Thailand’s Chanathip Songkrasin, who beguiled with his mazy dribbling and pinpoint passing and found the net twice, including the goal that sealed Thailand’s overall victory in the final, was deservedly named Most Valuable Player of the AFF Suzuki Cup 2014.

Malaysia midfielder Safiq Rahman was top scorer in the AFF Suzuki Cup 2014 with six goals - five of which came from set pieces (four penalties and a free kick) - and his name was added to an illustrious roll of honour that includes Thailand striker Teerasil Dangda (five goals in the 2012 tournament), Malaysia’s Safee Sali (five goals in 2010) and Bambang Pamungkas of Indonesia (eight goals in 2002).

The 65 goals scored at AFF Suzuki Cup 2014 underlined the attacking intent of the competing nations and the achievement of Safiq, captain of Malaysia’s 2010-winning side, showed the importance of established stars to the success of the competition while Chanathip’s MVP award hailed the arrival of an extra-special talent.

The inaugural tournament in Singapore in 1996 proved to be an unforgettable two-week football spectacle, which drew large crowds to the National Stadium with millions more tuning in on television.

Favourites Thailand lifted the trophy after defeating Malaysia 1-0 in a hard-fought final. The foundation had been set for an exciting competition that would continue to grab the attention of fans throughout Southeast Asia.

The passion was even more apparent two years later when the tournament was played in Vietnam. Riding on a wave of national euphoria the hosts swept all before them, trouncing champions Thailand 3-0 to reach the final. The title was to elude Vietnam, though, as they went down 1-0 to unfancied Singapore in the final in one of the competition’s biggest shocks to date.

Thailand reasserted their dominance when they hosted the event for the first time in 2000. With star striker Kiatisuk ‘Zico’ Senamuang in inspired form, the Thais powered their way to the title, comfortably winning all five games. In the final at Bangkok’s Rajamangala Stadium, a hat-trick by Worrawoot Srimaka led the Thais to a decisive 4-1 win over Indonesia.
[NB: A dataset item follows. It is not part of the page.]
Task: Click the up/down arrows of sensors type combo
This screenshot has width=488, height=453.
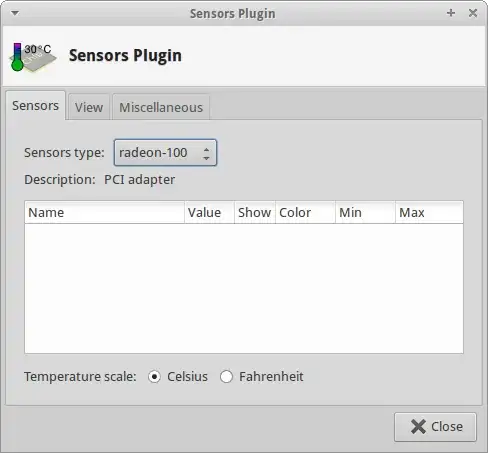Action: tap(206, 154)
The 2002 tournament was more closely contested with the Thais just scraping into the semi-finals after losing 3-1 to Malaysia and drawing 1-1 with Singapore in the group stage. Thailand took a 2-0 half-time lead over hosts Indonesia in the final at the Gelora Bungkarno Stadium in Jakarta. However, the Indonesians battled back to level the score and force the game to a penalty shootout, which Thailand won 4-2.

In their bid for a third straight title in 2004, Thailand fielded the so-called ‘Young Bloods’ but the gamble of relying on youth failed to pay off and the defending champions were eliminated in the group stage in Malaysia. Co-hosts Vietnam also failed to reach the semis that matched Singapore with Myanmar while Malaysia took on Indonesia.

Singapore and Indonesia won through to a dramatic two-legged final with Singapore clinching their second title 5-2 on aggregate (3-1, 2-1) with a couple of top-drawer performances.

Singapore, guided by inspirational coach Radojko Avramovic, retained the title in dramatic fashion in early 2007 edging Thailand 3-2 on aggregate in the final.

In 2008, Vietnam tore up the script as they overcame raging favourites Thailand to lift the AFF Suzuki Cup for the first time in their history after a dramatic denouement to an enthralling tournament. With three minutes of added time gone in Hanoi’s My Dinh Stadium, Vietnam’s superstar striker Le Cong Vinh sealed the title with a nod of his highly prized head to send the nation into a frenzy.

The golden goal from the golden boy earned Vietnam a 1-1 draw with Thailand on the night and a 3-2 aggregate victory after their surprise win in the first leg of the final in Bangkok.

A youthful Malaysia side were the success story of AFF Suzuki Cup 2010. After their best ever campaign, highlighted by a 2-0 win over Vietnam in the first leg of the semi-final, they beat Indonesia 4-2 on aggregate in the two-legged final to spark an outpouring of joy across a country starved of football success.

Two years later, Singapore were crowned kings of ASEAN football for a record fourth time thanks to a 3-2 aggregate victory over Thailand in the thrilling two-legged final and they were given a huge reception on their return to the Lion City.